Instructions: Please ensure that your graphs and visuals have proper titles and axis labels, where necessary. Refer to the output, whenever appropriate, when discussing the results. Lastly, remember that creativity (coupled with relevance) will be rewarded.

Question 1: Forecasting Carbon Dioxide Emissions

Carbon Emissions is an ever-evolving and exciting issue among environmental activists and academics alike.

  1. Use the quantmod package to pull the Transportation Carbon Dioxide Emissions, All Fuels for United States (EMISSCO2TOTVTCTOUSA) – measured in Million Metric Tons CO2– from FRED and declare as a ts object with the appropriate start date. Be sure to check that the dates are correct.
getSymbols("EMISSCO2TOTVTCTOUSA", src = "FRED")
## [1] "EMISSCO2TOTVTCTOUSA"
head(EMISSCO2TOTVTCTOUSA)
##            EMISSCO2TOTVTCTOUSA
## 1970-01-01            1131.668
## 1971-01-01            1176.331
## 1972-01-01            1246.494
## 1973-01-01            1312.130
## 1974-01-01            1278.184
## 1975-01-01            1288.565
co2_ts <- ts(EMISSCO2TOTVTCTOUSA, start = c(2000, 1), frequency = 12)
  1. Provide a time-series plot of the data and comment on its stationarity.

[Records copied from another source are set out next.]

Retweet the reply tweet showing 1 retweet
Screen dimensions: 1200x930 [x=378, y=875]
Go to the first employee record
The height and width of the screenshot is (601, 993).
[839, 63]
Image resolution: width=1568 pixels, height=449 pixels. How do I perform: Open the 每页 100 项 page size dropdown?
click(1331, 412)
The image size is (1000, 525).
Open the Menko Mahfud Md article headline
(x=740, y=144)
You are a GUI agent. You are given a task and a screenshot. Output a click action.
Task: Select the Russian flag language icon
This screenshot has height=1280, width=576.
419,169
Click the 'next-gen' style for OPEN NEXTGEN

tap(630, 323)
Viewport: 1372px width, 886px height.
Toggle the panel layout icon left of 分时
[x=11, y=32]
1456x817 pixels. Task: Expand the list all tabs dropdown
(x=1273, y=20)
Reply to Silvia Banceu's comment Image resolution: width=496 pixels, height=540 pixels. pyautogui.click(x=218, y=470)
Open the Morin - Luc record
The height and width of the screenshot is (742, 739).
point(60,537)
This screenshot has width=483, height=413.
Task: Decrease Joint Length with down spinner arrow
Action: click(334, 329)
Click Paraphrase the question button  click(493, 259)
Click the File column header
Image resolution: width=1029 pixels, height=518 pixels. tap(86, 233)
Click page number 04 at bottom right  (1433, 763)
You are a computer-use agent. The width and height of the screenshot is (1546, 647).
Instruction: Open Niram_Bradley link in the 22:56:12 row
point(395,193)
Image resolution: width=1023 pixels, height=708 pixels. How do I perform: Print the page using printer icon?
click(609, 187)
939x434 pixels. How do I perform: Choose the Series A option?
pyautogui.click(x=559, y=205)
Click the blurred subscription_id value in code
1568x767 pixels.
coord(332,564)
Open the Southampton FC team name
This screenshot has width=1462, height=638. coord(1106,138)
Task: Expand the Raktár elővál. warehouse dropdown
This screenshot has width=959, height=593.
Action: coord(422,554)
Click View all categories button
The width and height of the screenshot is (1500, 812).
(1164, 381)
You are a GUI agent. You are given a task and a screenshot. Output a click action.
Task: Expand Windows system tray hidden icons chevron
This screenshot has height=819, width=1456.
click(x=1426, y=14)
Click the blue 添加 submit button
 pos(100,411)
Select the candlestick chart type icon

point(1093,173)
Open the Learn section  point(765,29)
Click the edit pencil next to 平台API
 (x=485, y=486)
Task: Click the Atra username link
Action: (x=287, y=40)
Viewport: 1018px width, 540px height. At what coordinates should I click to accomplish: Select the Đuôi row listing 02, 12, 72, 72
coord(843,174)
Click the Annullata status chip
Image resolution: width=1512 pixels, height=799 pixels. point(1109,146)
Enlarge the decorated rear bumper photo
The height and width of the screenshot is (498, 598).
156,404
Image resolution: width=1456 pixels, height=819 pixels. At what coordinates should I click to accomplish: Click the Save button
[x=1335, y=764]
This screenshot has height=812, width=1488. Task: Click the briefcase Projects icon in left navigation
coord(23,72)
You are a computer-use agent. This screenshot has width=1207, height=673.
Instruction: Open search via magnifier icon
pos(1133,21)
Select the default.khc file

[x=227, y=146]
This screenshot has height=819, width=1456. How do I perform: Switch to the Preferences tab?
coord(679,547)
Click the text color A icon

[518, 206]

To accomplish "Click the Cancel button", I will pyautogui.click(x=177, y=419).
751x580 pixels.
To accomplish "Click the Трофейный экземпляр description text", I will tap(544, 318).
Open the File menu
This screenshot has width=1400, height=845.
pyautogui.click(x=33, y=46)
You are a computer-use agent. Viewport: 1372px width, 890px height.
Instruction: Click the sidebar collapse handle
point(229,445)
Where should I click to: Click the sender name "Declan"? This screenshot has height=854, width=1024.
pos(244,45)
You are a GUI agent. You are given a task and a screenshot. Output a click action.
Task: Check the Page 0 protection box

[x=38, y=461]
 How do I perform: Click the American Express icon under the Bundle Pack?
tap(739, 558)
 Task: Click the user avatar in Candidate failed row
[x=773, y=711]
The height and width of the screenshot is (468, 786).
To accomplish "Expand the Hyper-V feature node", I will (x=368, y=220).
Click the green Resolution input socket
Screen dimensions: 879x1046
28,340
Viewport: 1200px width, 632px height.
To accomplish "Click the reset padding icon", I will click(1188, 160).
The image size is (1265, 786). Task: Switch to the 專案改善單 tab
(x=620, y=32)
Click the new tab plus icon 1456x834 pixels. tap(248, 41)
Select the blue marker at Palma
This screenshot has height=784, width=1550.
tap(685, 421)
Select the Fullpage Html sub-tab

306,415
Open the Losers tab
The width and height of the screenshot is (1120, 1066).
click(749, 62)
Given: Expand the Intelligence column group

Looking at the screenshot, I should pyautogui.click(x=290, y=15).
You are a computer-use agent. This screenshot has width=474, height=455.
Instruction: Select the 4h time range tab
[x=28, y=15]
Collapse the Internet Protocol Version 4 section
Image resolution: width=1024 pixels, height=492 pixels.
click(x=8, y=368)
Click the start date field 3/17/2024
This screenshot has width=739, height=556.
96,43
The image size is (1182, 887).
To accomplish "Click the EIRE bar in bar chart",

In the plot below there it is weak stationarity. There is a trend in the data and there is clear variance in the data.

autoplot(co2_ts) + labs(title = "Transportation CO₂ Emissions (All Fuels, US)",
subtitle = "Monthly, in Million Metric Tons, from Jan 2000",x = "Year",y = "CO₂ Emissions (Million Metric Tons)") +theme_minimal()

  1. Perform the Box-Jenkins procedure to determine the candidate model(s) for this data.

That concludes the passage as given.